Tuesday, September 20, 2011

Gold (1974)

          After becoming James Bond in 1973, suave British star Roger Moore was cast in a slew of leading roles outside the franchise, yet was singularly unlucky in picking projects; none of his non-007 pictures became a significant hit, and many were outright disasters. Thus, it’s a great surprise to discover that Gold, which did very little business during its initial release and subsequently fell into the public domain after legal squabbles between Moore and the producers, is quite watchable.

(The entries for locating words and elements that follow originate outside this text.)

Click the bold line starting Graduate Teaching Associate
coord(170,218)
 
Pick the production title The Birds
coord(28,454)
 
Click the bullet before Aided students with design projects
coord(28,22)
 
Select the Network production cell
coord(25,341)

          Depicting the adventures of a mine supervisor who discovers he’s merely the pawn in an outrageous scheme, the movie takes place in the colorful milieu of the South African gold business. The main villain is Manfred Steyner (Bradford Dillman), an ambitious executive conspiring to destroy his own mine in order to drive up worldwide gold prices. He’s keeping his plans secret from his wife, Terry (Susannah York), and her imperious father (Ray Milland), who owns the mine. When the supervisor who was rigging the scheme for Manfred dies in a mining accident, Manfred recruits hot-tempered Rod Slater (Moore) to take the supervisor’s place; Rod is told that a new vein is being tapped, when in fact he’s being coaxed into opening an underground quarry that will flood the mine.

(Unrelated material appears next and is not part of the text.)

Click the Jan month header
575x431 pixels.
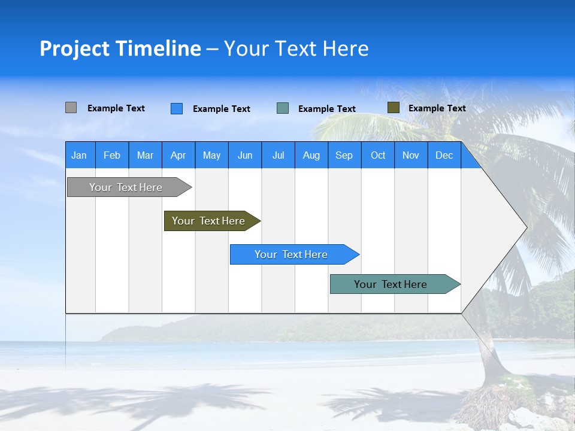tap(79, 155)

          Although Gold is far too long, getting lost for a while in the romantic subplot of Rod’s illicit affair with Terry, there’s a lot to enjoy in the film. Several veterans of the Bond franchise participated, giving the movie energy and scale: On Her Majesty’s Secret Service helmer Peter Hunt directed the film with gusto; Maurice Binder contributed a lively title sequence; and frequent Bond director/editor John Glen supervised the mining scenes, which are claustrophobic and intense. (There’s even a corny title song performed by Jimmy Helms in a Tom Jones-lite mode that evokes brassy Bond themes like “Thunderball.”)

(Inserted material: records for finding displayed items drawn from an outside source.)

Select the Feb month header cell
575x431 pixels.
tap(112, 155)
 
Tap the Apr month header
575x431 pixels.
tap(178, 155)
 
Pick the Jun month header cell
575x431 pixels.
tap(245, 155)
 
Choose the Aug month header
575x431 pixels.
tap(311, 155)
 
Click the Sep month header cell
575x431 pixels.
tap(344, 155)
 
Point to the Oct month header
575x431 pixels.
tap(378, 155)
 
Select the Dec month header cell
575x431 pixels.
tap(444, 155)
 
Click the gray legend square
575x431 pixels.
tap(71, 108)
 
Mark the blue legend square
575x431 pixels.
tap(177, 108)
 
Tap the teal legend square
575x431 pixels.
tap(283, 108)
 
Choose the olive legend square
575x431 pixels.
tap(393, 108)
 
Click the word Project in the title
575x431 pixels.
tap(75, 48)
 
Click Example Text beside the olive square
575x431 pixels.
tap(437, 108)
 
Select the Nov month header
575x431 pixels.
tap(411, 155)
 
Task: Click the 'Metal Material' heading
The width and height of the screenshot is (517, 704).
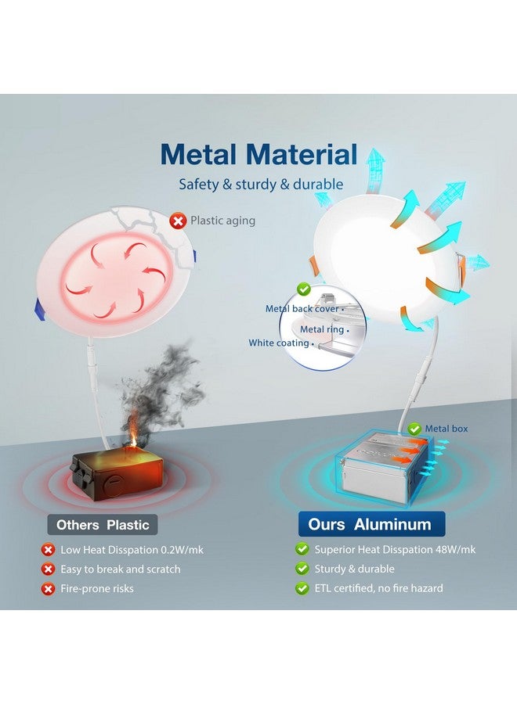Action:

          Moore doesn’t leave his comfort zone, laying on the charm with tools like his arched eyebrow and seductive speaking voice, but it’s a pleasure to see him being manipulated, rather than strutting like the master of all he surveys, since vulnerability becomes him. York is fine in a thankless role (even though she’s swathed in godawful ’70s fashions), and Dillman is fun as an unscrupulous climber who goes to pieces when Rod starts mucking up his grand scheme. Milland scowls and shouts in his usual style, which is always entertaining, and supporting player Simon Sabela is compelling as the most prominent native miner, Big King.
          The film’s exciting conclusion, which has everything from an emergency plane landing to a vehicular assault to workers getting obliterated by explosions and floods, isn’t edited as tightly as it should have been, but Gold is nonetheless quite satisfying, offering an agreeable mixture of escapist adventure and simplistic social commentary.